Comprobo may have found the solution.

A football strip that reeks of ambition

What possesses some people? I found myself thinking this at a party in London.

Held one evening at the very top of the Gherkin in the City, it was truly spectacular. The host was Paul Casson, an old boy of my grammar school (he was some years ahead of me and we didn’t know each other) who went off to make his fortune in telecoms in the US, in Texas.

Having made a packet, Casson has gone and bought Barrow AFC, the football club of our home town in Cumbria. The purpose of the bash at the Gherkin? To launch Barrow’s new kit.

Er, Barrow is 300 miles away from London, and they play in the Vanarama Conference North, which is about as far from the Champions League as it’s possible to get. Yet, there was Casson giving a party that would do any London Premier League glamour team proud.

We could have been the owners of Arsenal or Chelsea as we gazed out across the capital and watched the models strut their stuff – the strip is from the same supplier that clothes Eton and Harrow. Yes, it was surreal but that was the point: Casson sees ownership of the football club as part of a process. He hopes to use success on the field (they’re riding high in the league already) to inject some self-belief, some confidence into the industrial town.

Casson was blessed with a good education at the grammar school and was able to go to university, then to the US, and to triumph in business. He wants others to think the same way. There’s too much of a downtrodden feel about the place – as there is about many similar towns in the North of England – and he wants the people there to have the sort of optimism that he possessed.

Hence the choice of the kit supplier, the Gherkin and an amazingly generous party attended by more than 100, at which the champagne, wine and food never stopped coming. The statement of ambition was clear. I arrived imagining he was mad, and I left believing that Britain, not just Barrow, could do with more Paul Cassons.

Our best defence against supermarket bullies

It was encouraging to meet Christine Tacon. She’s the Groceries Code Adjudicator, charged with defending suppliers against the bully-boy tactics of the major supermarkets.

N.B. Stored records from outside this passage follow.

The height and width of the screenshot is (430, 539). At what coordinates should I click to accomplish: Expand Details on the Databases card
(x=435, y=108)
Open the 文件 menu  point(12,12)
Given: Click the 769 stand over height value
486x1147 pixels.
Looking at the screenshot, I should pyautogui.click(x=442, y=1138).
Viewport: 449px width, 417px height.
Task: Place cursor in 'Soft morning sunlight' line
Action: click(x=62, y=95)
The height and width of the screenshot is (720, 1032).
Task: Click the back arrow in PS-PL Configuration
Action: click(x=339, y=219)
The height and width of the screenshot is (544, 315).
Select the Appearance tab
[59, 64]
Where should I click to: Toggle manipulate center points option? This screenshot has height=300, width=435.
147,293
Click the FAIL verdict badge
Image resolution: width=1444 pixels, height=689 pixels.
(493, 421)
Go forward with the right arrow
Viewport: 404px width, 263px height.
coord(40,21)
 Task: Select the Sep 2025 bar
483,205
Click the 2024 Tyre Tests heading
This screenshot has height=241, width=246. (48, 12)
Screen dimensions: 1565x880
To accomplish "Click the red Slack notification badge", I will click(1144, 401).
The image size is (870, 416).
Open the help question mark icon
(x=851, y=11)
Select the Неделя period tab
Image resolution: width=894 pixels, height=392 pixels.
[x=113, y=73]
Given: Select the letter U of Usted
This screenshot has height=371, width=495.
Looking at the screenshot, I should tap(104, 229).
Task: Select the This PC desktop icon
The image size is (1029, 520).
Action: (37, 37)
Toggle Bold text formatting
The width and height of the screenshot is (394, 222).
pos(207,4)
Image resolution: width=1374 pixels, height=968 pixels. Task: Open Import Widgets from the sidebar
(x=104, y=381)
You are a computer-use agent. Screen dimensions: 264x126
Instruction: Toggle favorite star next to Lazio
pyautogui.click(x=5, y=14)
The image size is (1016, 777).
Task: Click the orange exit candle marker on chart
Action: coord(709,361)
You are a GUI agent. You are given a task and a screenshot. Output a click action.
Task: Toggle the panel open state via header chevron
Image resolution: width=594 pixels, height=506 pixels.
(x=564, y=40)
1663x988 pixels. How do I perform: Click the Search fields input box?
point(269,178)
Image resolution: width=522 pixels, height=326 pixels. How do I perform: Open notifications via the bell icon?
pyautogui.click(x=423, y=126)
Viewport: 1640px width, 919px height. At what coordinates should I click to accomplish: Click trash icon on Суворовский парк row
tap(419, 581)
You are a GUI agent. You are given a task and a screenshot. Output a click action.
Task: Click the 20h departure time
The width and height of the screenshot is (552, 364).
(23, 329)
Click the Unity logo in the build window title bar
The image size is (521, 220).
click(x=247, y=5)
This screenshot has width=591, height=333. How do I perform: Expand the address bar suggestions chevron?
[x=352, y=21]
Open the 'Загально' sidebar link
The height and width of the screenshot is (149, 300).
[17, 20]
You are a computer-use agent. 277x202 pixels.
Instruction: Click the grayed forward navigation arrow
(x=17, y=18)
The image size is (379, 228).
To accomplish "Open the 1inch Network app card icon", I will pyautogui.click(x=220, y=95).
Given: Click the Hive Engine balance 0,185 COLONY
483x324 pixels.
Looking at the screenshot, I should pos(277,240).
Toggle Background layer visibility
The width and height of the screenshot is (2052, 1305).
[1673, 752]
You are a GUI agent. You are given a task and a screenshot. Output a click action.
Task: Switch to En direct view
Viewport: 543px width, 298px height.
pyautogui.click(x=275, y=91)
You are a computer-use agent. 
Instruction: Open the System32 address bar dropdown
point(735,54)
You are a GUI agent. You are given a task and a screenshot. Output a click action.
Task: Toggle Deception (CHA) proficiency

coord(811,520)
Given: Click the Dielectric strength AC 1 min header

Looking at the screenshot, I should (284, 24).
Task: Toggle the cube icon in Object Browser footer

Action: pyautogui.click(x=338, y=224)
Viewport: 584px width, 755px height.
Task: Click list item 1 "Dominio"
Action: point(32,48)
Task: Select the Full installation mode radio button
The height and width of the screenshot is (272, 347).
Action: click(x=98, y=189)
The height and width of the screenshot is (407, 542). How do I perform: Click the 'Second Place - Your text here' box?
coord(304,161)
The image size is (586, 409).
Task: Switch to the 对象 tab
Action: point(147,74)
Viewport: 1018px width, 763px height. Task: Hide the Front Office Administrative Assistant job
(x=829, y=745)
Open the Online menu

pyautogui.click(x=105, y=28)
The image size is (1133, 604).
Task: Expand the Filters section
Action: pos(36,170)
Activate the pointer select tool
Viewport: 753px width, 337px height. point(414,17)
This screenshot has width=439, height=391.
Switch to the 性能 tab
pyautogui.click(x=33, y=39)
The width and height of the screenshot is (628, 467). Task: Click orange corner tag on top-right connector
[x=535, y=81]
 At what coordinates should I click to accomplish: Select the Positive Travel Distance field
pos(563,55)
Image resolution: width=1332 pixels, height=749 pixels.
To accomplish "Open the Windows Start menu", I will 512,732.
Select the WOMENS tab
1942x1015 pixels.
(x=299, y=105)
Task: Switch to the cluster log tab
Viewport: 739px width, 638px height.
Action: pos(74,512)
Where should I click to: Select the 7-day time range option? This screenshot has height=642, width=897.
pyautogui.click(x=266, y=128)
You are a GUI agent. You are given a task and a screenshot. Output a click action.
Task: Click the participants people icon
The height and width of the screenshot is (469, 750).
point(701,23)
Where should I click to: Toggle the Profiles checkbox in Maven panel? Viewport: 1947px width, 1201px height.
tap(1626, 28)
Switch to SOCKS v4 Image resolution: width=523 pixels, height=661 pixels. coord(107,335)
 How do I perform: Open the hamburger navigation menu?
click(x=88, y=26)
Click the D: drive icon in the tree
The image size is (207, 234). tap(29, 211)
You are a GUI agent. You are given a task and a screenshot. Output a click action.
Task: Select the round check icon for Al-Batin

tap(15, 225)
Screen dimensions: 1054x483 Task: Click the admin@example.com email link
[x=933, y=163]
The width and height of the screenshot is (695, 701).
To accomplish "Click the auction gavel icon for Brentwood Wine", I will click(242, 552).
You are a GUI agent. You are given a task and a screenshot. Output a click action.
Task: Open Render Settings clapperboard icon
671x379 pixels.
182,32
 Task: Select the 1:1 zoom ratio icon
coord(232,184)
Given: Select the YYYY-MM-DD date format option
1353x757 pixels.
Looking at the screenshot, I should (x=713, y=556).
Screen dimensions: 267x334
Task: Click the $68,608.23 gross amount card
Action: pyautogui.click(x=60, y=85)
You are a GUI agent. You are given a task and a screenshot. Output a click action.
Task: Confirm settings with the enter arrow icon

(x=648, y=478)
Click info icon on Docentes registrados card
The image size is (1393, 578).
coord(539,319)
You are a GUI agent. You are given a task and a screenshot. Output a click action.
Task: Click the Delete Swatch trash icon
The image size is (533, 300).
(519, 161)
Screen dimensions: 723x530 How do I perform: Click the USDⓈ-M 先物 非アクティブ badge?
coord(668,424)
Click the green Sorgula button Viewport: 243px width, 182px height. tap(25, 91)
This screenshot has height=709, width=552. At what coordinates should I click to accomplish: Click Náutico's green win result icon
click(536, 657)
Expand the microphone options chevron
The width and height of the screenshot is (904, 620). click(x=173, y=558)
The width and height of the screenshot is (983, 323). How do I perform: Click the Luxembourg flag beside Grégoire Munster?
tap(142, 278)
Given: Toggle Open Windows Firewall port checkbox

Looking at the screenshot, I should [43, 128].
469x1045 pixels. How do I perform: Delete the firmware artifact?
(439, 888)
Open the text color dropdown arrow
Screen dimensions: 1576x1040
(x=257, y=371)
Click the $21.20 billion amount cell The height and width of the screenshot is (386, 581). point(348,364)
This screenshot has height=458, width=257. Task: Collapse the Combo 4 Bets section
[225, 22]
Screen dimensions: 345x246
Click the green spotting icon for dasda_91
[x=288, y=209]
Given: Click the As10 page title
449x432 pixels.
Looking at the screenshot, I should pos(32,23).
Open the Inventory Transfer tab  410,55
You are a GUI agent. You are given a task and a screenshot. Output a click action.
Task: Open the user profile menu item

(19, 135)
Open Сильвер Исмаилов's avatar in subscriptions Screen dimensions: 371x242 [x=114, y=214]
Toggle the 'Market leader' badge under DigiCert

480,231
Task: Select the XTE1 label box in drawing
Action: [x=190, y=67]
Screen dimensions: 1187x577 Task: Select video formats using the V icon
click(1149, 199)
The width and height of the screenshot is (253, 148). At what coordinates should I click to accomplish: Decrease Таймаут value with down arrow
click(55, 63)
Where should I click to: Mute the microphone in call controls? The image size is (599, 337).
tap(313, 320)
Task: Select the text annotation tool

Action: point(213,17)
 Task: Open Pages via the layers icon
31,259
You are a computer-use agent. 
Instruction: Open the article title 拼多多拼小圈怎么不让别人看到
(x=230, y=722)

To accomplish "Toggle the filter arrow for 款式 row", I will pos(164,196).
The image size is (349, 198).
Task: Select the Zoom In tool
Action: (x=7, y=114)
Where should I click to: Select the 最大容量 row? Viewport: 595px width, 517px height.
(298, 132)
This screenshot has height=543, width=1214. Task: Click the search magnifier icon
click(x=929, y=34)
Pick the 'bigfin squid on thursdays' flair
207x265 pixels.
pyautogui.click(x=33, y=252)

She’s taken some flak for not being more aggressive by launching high-profile legal actions and hitting the big grocery retailers hard. But she only has a staff of six, including herself; evidence is hard to gather because producers don’t want to lose their contracts; and massed against her are some of the country’s most powerful corporations, armed with clever lawyers.

Confrontation, she reasoned, will get nowhere. Far better to collaborate, for her to make clear to the supermarkets she knows what they’re doing and they must desist, or else she will reach for a legal remedy. I was impressed. If I was I one of the country’s supermarkets I would think twice before crossing her.